If more conservative management fails, a conjunctival flap may help the infection from progressing further. If there is no response to the flap, a corneal transplant may be necessary. In cases of perforation, patch graft or corneal transplant is used. In several reports, penetrating keratoplasty was needed in up to 31% to 38% of cases.

The sequelae of fungal keratitis can be devastating. Severe vision loss occurs in 26% to 63% of patients. Other consequences range from mild to severe corneal scarring, corneal perforation, anterior segment disruption, glaucoma and endophthalmitis. Up to 15% to 20% may require eventual evisceration for blind painful eyes.

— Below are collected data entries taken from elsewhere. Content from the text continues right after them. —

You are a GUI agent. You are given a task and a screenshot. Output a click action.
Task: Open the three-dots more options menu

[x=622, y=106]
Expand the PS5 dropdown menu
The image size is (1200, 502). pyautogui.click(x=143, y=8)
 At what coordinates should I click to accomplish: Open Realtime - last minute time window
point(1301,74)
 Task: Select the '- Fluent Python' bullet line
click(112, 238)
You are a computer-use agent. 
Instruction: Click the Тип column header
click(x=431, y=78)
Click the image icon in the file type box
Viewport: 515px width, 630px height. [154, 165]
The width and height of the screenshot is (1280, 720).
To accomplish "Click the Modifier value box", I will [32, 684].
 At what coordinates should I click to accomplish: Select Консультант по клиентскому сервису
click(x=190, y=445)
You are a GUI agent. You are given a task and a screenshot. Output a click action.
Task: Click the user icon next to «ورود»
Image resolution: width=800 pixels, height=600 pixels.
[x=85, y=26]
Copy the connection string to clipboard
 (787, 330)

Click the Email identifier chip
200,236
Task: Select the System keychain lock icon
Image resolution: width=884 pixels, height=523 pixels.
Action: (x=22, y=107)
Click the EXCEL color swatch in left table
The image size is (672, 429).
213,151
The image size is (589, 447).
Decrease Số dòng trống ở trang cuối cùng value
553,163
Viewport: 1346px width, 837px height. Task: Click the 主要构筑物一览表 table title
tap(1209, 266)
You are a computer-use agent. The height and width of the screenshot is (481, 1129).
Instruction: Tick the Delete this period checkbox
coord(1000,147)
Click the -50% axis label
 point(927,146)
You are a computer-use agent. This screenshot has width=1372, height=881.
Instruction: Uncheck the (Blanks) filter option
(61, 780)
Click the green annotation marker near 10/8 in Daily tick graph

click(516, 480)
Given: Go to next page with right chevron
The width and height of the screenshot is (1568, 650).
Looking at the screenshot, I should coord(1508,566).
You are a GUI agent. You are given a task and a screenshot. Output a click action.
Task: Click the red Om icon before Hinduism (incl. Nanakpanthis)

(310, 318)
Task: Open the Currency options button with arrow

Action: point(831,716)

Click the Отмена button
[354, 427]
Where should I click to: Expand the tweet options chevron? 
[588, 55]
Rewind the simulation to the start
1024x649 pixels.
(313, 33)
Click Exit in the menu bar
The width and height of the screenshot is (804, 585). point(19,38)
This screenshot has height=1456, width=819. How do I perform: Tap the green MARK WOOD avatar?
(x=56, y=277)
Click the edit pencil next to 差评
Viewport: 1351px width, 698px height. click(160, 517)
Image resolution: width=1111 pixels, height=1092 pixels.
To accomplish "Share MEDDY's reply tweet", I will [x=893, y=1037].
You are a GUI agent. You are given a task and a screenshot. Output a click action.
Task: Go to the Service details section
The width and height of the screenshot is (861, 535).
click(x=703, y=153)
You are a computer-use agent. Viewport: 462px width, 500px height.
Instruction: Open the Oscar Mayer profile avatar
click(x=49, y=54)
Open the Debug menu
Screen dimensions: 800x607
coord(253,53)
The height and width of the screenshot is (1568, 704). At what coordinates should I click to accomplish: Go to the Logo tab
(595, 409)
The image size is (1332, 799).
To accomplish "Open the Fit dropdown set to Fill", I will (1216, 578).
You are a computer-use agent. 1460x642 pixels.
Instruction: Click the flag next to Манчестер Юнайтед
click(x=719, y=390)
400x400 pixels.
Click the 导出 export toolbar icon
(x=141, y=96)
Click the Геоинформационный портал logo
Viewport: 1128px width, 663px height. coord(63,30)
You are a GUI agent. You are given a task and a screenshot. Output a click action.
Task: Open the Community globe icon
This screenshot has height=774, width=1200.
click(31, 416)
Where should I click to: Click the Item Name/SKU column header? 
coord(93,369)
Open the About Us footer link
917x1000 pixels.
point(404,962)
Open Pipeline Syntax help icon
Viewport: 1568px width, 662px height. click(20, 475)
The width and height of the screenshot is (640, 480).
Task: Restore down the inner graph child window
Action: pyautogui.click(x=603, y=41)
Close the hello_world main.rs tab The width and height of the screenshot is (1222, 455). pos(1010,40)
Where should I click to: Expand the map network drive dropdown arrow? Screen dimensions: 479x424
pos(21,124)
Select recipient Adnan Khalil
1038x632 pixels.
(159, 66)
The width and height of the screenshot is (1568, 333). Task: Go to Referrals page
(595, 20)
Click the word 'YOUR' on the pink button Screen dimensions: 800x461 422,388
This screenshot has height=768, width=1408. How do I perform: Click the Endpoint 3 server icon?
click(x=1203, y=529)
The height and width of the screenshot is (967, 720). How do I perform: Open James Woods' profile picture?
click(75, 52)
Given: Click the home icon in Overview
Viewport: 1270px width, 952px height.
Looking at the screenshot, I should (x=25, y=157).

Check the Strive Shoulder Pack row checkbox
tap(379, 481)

Figure 5. Slit lamp exam of the right eye at 5 weeks after presentation showing anterior stromal scar.

Follow-up

After several weeks of antifungal therapy, the fungal ulcer had resolved, leaving behind an anterior stromal scar in the visual axis rendering best corrected visual acuity 20/50 (Figure 5). The patient underwent a slow taper of her antifungal medications by a drop per week and returned for weekly visits to ensure there was no relapse as her medications were tapered. Interestingly, despite clear evidence of fungal elements on IVCM and good response to antifungal therapy, the patient’s fungal cultures were negative. The patient is planned for hard contact lens fitting at a later date to help improve vision due to surface irregularity overlying the area of stromal scarring.

Summary

Fungal keratitis is an important consideration in patients presenting with a corneal infiltrate, as early recognition and treatment are critical for a good outcome. While cultures remain the gold standard for diagnosis of fungal keratitis, they are slow growing and may be difficult to obtain. IVCM has the advantage of noninvasive, real-time diagnosis and, in the hands of an experienced clinician, has high sensitivity and specificity. The treatment of fungal ulcers consists of topical antifungals, possibly in combination with systemic antifungals and surgical therapy, with natamycin 5% being the most effective topical antifungal against Fusarium spp.